Although domestic price levels in most Pacific countries increased only marginally in 2020 and 2021, inflationary pressures have started to be reflected in domestic price levels: the prices of most major commodities have skyrocketed due to global stimulus policies and the Russia-Ukraine war. While commodity exporting industries in some Pacific countries such as PNG and Timor-Leste have benefited from rising resource prices, most Pacific countries are commodity importers and, therefore, suffer.
Global inflation and other disruptions could cause the knock-on effect of a global slowdown as central banks raise interest rates to combat inflation. Major organisations such as the World Bank, IMF, OECD and ADB have all downgraded their growth forecasts and warn of a global recession. Pacific trade, tourism and remittances would all suffer if these risks are realised.

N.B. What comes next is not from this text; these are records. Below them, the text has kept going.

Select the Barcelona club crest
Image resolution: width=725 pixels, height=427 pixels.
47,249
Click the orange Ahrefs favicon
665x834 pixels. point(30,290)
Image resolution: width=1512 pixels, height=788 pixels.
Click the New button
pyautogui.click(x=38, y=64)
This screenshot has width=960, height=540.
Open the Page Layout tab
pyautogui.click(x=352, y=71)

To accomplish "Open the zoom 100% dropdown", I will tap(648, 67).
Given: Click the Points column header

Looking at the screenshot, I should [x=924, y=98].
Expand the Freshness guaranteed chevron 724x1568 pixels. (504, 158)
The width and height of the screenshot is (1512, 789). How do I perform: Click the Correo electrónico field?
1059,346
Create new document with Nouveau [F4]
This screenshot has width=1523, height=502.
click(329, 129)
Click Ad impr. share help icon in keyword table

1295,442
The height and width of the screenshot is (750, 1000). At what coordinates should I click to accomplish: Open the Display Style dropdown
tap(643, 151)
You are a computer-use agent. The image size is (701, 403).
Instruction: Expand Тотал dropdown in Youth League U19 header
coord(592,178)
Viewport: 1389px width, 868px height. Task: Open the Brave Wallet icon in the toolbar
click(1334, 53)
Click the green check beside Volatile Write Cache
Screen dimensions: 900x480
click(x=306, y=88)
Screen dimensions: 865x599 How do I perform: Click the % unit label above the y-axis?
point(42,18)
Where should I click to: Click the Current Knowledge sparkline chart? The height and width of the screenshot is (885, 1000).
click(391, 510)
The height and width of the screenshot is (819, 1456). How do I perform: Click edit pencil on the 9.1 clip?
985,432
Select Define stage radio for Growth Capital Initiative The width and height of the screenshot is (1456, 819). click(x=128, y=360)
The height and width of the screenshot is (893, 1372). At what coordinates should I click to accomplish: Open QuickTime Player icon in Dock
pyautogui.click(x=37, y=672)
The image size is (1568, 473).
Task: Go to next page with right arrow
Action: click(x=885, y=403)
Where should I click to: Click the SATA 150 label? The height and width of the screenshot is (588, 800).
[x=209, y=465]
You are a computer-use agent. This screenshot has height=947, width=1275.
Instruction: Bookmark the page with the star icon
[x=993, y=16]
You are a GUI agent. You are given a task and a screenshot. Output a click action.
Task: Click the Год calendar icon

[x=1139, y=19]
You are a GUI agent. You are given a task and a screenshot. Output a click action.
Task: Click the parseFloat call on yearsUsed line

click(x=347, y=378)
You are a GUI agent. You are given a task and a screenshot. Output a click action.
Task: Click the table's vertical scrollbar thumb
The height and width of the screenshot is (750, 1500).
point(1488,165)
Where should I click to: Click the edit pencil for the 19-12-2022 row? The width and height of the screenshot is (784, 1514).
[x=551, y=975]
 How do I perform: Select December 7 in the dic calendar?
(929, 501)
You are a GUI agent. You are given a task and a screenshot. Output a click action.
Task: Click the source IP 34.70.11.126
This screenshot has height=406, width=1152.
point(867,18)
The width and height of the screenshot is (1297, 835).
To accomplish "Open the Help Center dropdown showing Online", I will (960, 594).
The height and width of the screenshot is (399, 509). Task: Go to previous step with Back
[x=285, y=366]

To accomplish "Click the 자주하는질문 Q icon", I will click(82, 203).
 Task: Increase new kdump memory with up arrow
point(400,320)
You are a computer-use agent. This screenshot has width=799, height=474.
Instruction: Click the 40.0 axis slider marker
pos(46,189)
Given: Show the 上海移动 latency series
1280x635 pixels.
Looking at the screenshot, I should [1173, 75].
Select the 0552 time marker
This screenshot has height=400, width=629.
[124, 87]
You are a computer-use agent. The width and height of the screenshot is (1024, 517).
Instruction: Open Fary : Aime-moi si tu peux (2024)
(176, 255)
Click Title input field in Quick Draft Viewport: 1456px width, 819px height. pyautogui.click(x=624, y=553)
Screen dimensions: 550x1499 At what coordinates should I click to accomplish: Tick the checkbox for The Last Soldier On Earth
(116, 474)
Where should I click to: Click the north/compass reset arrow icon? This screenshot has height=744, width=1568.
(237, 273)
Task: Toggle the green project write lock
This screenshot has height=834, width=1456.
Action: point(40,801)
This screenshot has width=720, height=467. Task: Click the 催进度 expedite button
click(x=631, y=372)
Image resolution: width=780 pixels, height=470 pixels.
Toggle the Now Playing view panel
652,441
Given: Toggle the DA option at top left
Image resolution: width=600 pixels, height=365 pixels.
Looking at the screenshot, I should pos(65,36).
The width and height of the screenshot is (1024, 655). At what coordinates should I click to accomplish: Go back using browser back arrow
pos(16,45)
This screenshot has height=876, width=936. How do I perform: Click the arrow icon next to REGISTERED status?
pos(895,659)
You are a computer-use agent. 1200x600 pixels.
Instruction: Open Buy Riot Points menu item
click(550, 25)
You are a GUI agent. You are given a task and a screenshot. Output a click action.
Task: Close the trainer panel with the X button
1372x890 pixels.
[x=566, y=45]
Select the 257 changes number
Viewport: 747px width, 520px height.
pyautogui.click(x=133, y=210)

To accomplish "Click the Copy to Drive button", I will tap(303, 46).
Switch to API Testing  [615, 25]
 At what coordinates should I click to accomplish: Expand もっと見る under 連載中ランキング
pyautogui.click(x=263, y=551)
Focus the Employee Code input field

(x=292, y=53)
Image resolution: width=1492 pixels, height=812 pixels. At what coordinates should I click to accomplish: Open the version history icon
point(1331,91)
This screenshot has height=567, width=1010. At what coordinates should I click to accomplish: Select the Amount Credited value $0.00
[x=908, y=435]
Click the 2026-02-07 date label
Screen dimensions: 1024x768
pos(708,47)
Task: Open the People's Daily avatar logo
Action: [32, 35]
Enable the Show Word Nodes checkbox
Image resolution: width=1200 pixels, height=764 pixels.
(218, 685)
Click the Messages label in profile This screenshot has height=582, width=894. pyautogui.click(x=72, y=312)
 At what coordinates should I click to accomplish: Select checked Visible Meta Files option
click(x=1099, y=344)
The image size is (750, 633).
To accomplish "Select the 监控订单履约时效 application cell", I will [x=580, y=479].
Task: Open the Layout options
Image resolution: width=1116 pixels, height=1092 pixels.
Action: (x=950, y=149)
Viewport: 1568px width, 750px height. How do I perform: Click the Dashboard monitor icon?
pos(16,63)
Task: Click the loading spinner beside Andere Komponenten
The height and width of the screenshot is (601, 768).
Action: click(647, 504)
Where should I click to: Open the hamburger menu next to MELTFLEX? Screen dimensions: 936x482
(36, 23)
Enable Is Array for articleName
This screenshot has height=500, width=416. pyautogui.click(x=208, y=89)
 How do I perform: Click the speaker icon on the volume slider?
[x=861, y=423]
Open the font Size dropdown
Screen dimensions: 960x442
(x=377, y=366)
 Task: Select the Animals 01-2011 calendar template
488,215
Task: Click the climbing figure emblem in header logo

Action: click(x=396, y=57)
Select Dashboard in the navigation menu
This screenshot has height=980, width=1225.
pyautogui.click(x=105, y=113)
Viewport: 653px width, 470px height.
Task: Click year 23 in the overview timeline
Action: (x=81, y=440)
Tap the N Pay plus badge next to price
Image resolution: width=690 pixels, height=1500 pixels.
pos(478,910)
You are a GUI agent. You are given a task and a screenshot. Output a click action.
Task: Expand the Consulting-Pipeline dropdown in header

The biggest risk to post-COVID economic development in the Pacific, however, is a return to slow growth. As seen in Figure 2, current projections show no real growth in per capita income in the Pacific from 2019 to 2027, much worse than any other region. This suggests the prospect of a “lost decade” for many Pacific countries, as Alexandre Dayant and Roland Rajah of the Lowy Institute first warned back in December 2020.
Timor-Leste, Vanuatu, Solomon Islands, Samoa and Nauru are projected to have lower GDP per capita in 2027 than they did pre-pandemic (2019). For Kiribati, Palau, Federated States of Micronesia and PNG, 2027 and 2019 levels are projected to be virtually identical. Marshall Islands is projected to show only 6% growth in per capita income, and Tonga and Fiji both 9% . Only tiny Tuvalu is projected to grow as much over this period as the average for all developing countries, 22%.
The prospect of Pacific countries being left behind again should be a wake-up call for the region’s policy makers. Given the dire outlook, aid directed to households will be important to help cushion the ongoing COVID blow, and labour mobility strategies will continue to make a lot of sense.
Above all, there can be no escaping the fact that the longer-term challenge of increasing trend growth rates via domestic economic reform and sound public investment has become more important for the Pacific than ever.